■ GIVEN REQUEST:
Please rewrite the items from the line containing "Given: Open the Mode blending dropdown" through the last item, changing "dropdown" to "menu" and keeping everything else the same. Leave the pictures out of your answer.
======== MATERIAL FOR THIS TASK ========
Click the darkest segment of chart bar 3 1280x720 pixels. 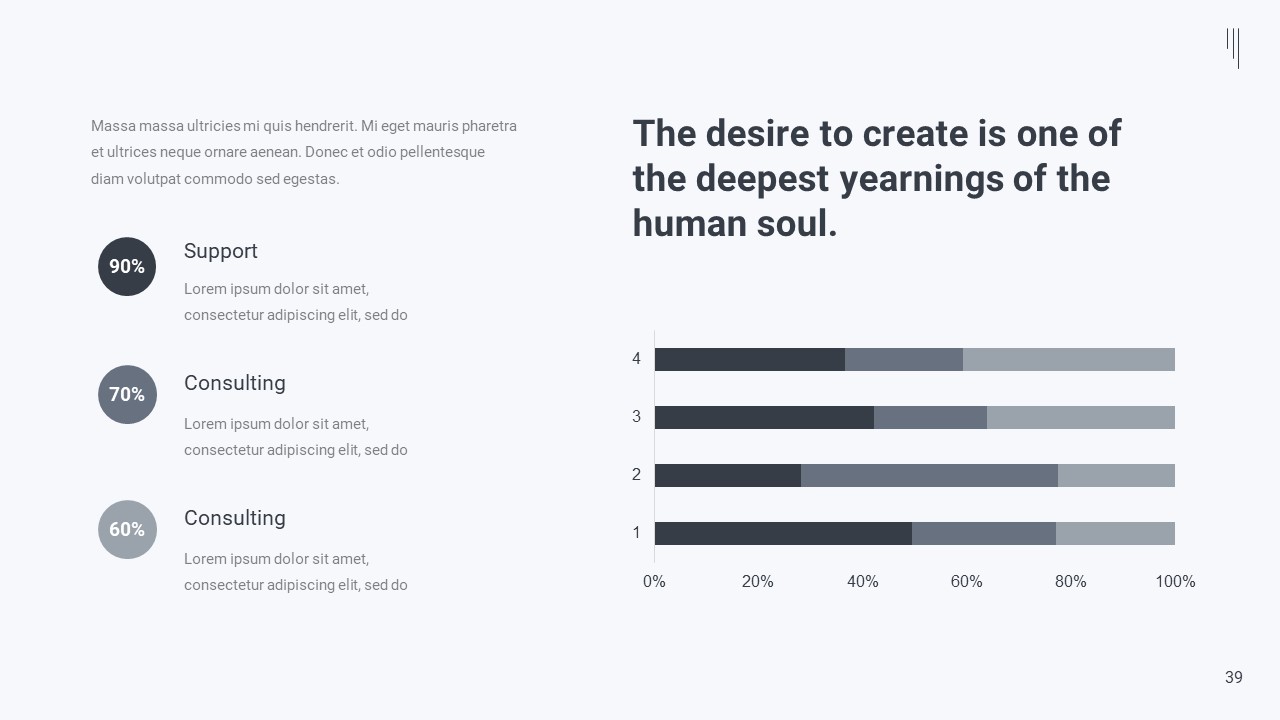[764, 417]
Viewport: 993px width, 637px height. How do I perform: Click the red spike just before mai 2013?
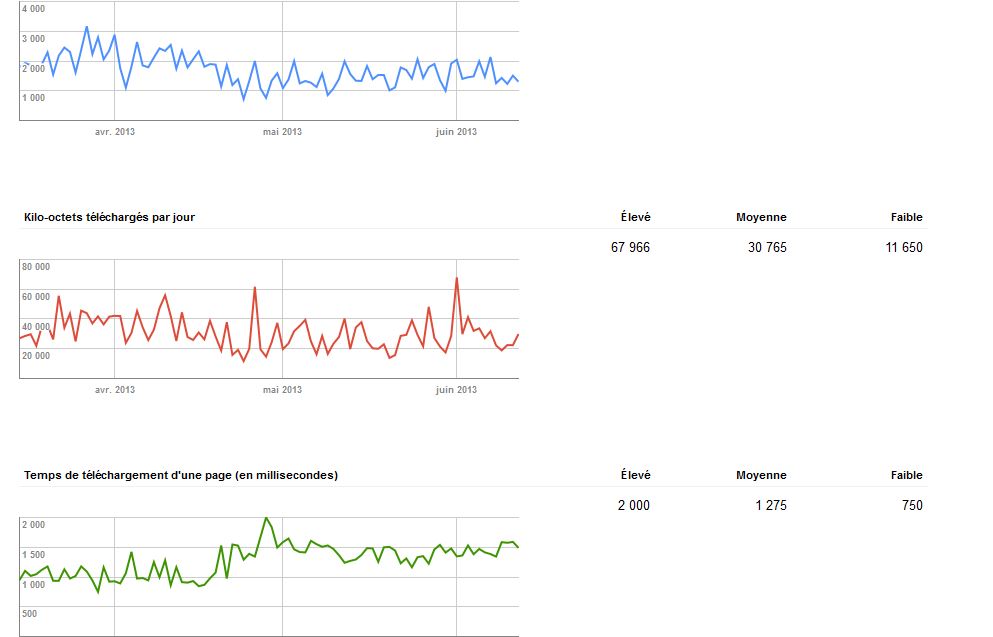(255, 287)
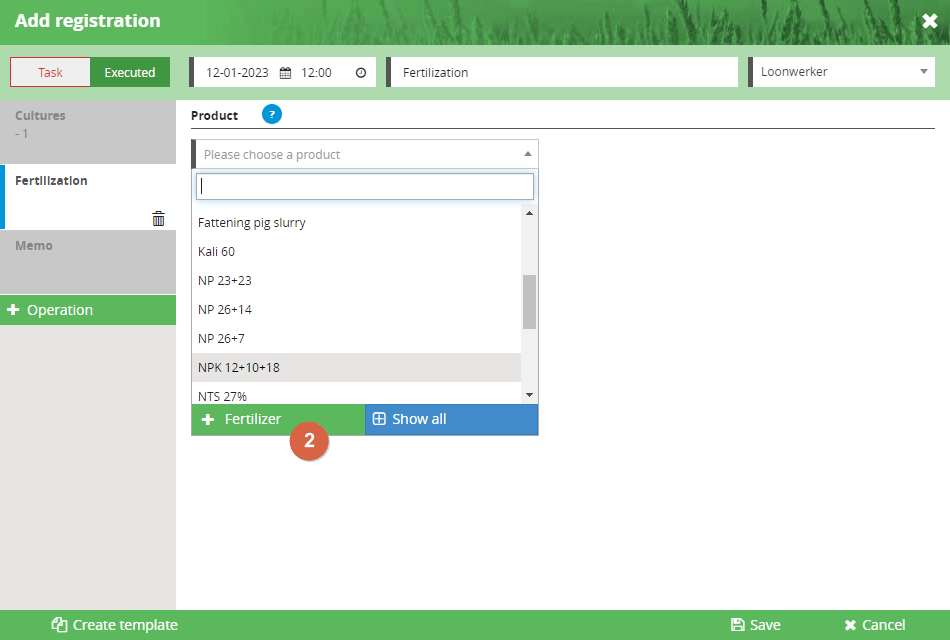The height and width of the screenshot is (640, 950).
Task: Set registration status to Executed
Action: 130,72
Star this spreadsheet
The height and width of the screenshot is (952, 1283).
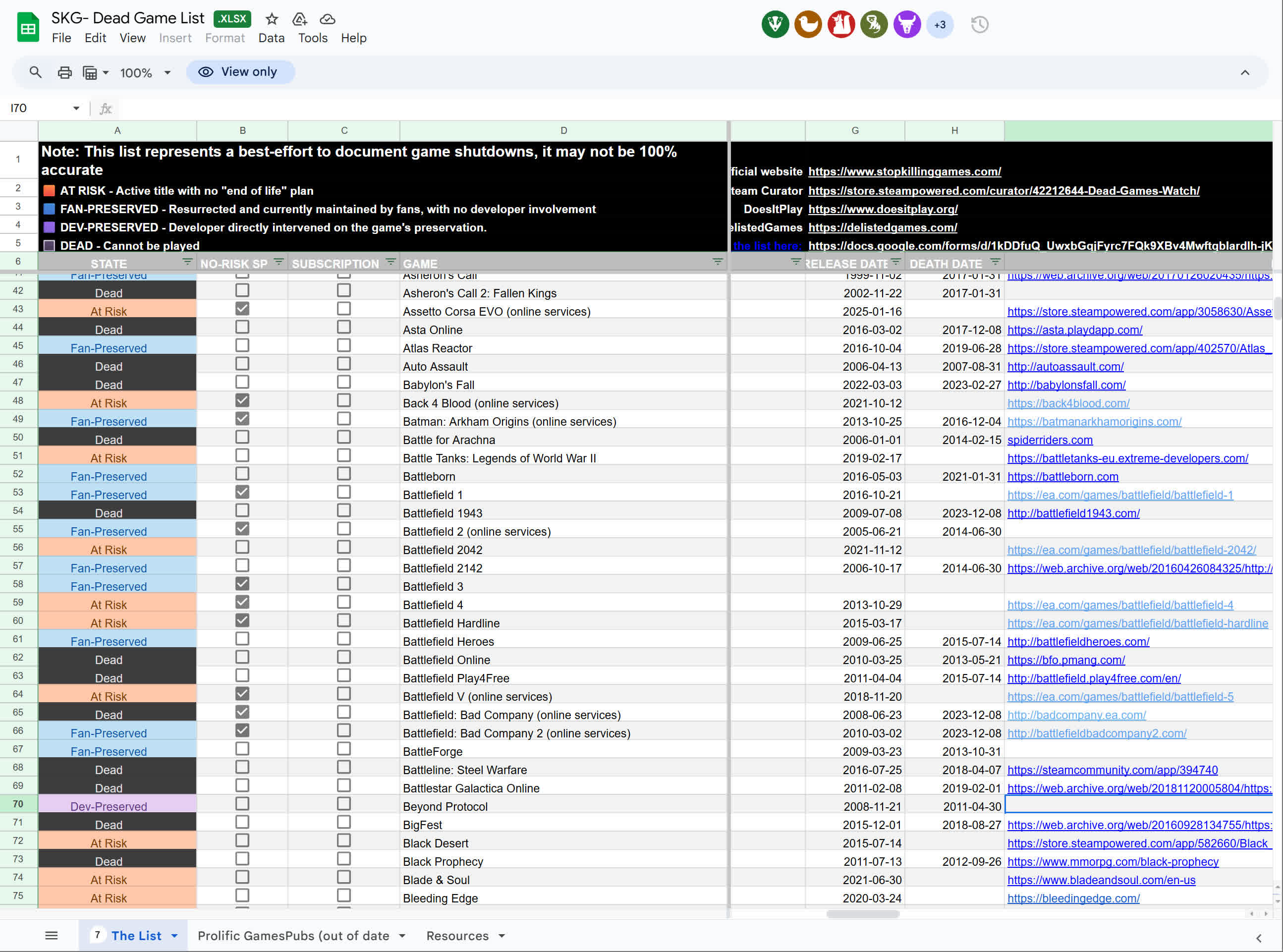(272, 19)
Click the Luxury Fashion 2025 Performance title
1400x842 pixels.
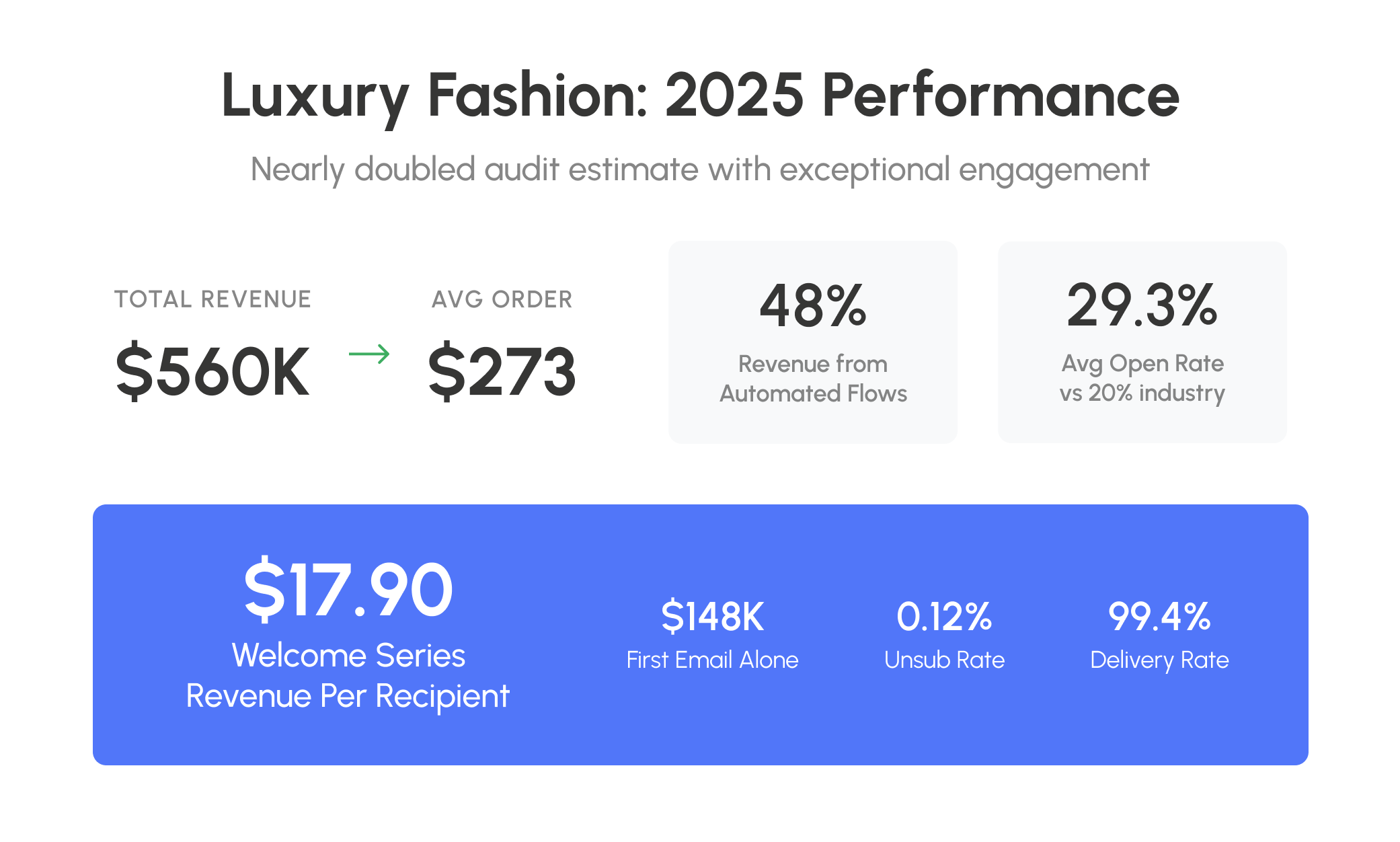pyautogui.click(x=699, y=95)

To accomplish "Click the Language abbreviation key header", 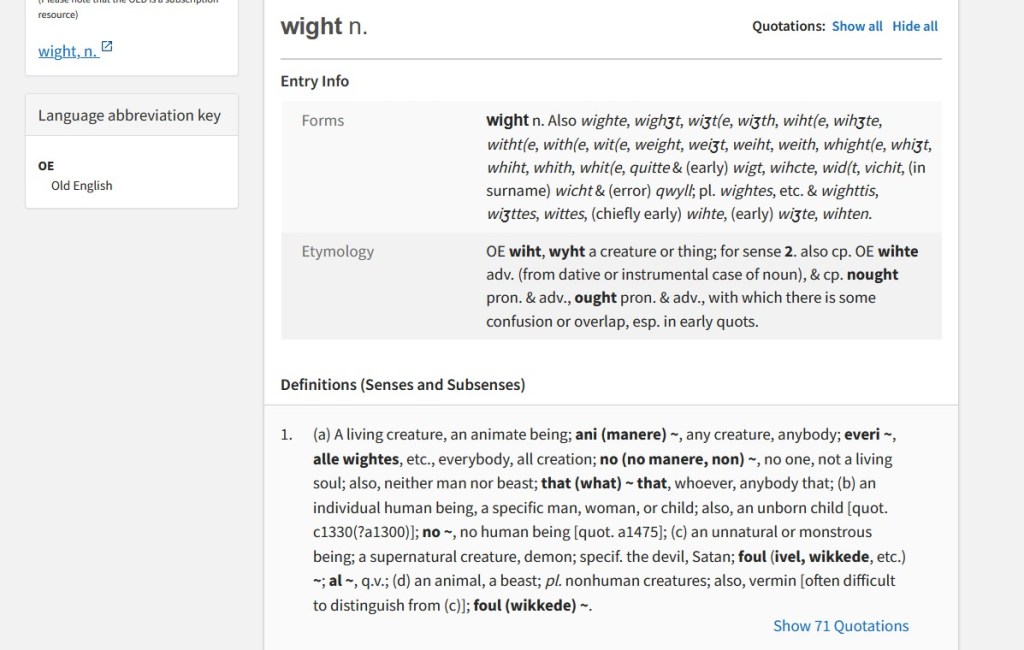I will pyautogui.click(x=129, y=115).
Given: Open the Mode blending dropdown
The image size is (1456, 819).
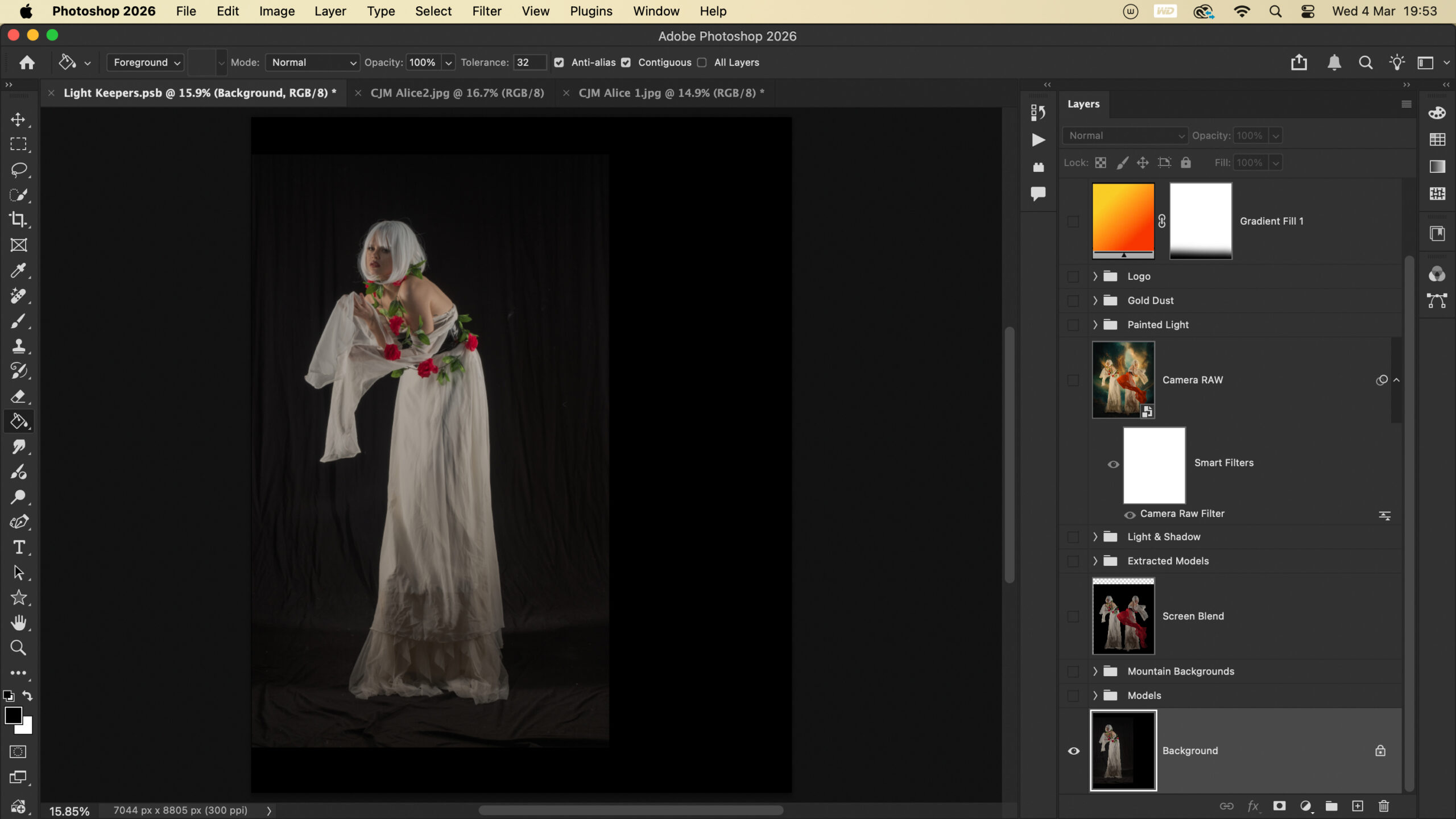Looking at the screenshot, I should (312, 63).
========
■ OUTPUT FOR THIS TASK:
Given: Open the Mode blending menu
The image size is (1456, 819).
Looking at the screenshot, I should (312, 63).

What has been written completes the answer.